When considering what disposition is necessary and appropriate having regard to the objectives set out in section 672.54 of the Criminal Code, the primary of which is that of ensuring the safety of the public, the Board must consider whether a lesser disposition would be sufficient to manage a patient’s risk. In the case of Mr. Walsh, the Board is of the opinion that any disposition other than that of a detention disposition would not suffice. Mr. Walsh did not tolerate a long-acting injectable antipsychotic medication and is on an oral medication in the community. While he is treatment compliant at this time, he has experienced multiple relapses into cocaine use. In the past, such relapses have prompted periods of self-isolation, depression, suicidality and treatment noncompliance. Should any of these occur, it becomes unlikely that Mr. Walsh would return to the Hospital when requested. Bereft of the protective qualities of a long-acting injectable antipsychotic medication, the Hospital still needs to be able to respond quickly to early signs of use of substances or alcohol and to indicators of mental deterioration. But Mr. Walsh’s trajectory is positive such that it cannot be said that an expansion of his travel privileges would compromise the safety of the public.

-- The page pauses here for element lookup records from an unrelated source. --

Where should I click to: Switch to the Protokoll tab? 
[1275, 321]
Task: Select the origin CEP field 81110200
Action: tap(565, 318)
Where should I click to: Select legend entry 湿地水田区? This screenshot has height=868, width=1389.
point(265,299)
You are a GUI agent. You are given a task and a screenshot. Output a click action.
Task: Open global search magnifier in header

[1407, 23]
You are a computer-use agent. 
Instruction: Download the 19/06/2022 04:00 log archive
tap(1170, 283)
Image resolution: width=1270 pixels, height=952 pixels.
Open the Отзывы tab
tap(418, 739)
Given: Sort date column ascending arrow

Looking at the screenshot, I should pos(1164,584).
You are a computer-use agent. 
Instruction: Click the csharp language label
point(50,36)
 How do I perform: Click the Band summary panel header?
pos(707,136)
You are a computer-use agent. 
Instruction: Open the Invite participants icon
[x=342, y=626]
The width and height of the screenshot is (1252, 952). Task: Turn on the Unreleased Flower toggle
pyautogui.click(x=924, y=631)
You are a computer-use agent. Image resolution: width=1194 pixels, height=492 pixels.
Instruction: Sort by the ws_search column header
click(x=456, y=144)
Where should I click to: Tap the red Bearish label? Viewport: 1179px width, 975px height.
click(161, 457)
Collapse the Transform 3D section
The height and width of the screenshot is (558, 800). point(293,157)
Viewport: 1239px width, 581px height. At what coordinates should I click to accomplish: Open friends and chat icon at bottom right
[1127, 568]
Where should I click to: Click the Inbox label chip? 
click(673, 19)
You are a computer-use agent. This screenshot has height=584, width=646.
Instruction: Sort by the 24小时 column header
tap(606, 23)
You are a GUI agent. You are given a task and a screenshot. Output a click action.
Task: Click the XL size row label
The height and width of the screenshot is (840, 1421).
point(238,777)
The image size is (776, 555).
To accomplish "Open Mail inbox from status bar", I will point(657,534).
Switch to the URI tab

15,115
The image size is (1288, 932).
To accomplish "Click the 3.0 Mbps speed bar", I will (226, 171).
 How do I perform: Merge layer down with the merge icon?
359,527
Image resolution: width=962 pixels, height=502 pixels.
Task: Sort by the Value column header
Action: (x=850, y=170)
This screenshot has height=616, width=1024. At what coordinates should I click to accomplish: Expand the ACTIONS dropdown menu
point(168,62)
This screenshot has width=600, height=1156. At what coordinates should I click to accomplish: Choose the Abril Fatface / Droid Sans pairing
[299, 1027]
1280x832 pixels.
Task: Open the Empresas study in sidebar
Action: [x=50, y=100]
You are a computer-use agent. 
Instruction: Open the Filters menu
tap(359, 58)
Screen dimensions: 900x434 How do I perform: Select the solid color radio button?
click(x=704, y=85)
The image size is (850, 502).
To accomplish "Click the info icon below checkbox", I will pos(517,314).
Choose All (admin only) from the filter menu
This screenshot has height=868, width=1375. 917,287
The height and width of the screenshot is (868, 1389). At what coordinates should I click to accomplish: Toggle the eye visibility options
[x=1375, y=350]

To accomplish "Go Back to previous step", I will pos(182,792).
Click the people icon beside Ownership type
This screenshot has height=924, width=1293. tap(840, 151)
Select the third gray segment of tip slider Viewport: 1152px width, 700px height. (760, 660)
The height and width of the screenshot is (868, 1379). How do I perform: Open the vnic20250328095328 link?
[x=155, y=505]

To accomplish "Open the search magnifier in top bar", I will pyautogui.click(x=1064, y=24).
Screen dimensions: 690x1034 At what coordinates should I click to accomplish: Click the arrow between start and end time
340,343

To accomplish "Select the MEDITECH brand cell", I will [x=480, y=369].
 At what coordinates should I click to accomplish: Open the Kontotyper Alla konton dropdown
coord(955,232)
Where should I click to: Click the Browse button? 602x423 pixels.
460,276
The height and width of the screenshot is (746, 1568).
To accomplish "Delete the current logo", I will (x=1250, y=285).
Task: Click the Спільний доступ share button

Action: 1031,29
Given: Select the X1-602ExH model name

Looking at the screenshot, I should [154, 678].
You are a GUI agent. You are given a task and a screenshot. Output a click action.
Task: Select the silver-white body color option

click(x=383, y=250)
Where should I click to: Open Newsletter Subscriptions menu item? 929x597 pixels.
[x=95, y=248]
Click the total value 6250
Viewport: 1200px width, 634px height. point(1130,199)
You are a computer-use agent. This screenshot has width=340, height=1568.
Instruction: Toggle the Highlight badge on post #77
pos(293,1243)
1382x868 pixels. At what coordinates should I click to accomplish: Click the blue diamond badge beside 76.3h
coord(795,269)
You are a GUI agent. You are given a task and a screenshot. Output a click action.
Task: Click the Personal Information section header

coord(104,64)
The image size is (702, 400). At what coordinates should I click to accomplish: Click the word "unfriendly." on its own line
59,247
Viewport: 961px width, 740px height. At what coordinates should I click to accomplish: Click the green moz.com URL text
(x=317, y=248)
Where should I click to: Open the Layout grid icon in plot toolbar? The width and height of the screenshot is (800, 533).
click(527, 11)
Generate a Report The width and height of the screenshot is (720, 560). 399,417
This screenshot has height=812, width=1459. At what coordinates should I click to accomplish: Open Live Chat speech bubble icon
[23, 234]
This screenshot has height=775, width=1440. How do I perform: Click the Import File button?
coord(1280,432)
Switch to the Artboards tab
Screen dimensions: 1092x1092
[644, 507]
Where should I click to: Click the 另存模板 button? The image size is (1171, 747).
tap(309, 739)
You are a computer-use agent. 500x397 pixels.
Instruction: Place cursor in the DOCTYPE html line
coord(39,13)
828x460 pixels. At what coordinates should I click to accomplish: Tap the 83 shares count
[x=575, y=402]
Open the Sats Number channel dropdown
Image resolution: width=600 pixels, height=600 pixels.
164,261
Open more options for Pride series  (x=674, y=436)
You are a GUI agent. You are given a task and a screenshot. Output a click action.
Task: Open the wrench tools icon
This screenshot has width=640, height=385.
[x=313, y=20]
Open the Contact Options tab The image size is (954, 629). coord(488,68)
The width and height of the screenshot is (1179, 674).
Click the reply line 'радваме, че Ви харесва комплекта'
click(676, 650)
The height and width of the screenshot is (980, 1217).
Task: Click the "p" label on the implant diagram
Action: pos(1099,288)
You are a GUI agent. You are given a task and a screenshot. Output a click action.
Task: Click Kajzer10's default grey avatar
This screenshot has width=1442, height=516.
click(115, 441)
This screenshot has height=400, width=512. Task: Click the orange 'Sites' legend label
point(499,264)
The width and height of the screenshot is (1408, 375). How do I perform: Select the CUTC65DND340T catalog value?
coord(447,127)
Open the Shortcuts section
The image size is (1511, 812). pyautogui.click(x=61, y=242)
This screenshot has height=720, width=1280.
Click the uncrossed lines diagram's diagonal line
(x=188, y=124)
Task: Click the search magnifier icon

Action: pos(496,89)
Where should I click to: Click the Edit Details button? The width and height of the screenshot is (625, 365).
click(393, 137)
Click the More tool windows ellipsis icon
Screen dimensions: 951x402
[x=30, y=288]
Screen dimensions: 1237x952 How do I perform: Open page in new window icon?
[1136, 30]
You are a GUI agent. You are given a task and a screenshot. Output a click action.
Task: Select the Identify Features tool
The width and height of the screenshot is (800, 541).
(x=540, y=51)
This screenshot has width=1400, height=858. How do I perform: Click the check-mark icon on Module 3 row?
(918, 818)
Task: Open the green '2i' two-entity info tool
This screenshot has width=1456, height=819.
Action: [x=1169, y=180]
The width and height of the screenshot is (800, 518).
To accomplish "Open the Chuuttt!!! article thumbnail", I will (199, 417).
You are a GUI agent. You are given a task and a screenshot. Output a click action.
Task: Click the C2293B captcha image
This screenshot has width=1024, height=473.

Accordingly, the Board has agreed with the joint submission that Mr. Walsh continues to represent a significant threat to the safety of the public and that a detention disposition with increased travel privileges is necessary and appropriate having regard to the primary objective of ensuring the safety of the public, and the other objectives of ensuring that Mr. Walsh’s mental health and other needs, including the ultimate objective of reintegration into the community, are met.
The Board thanks all who participated in this hearing and wish Mr. Walsh continued progress over the course of the next reporting period.
DATED this 10th day of June 2025, at the City of Toronto, in the Toronto Region.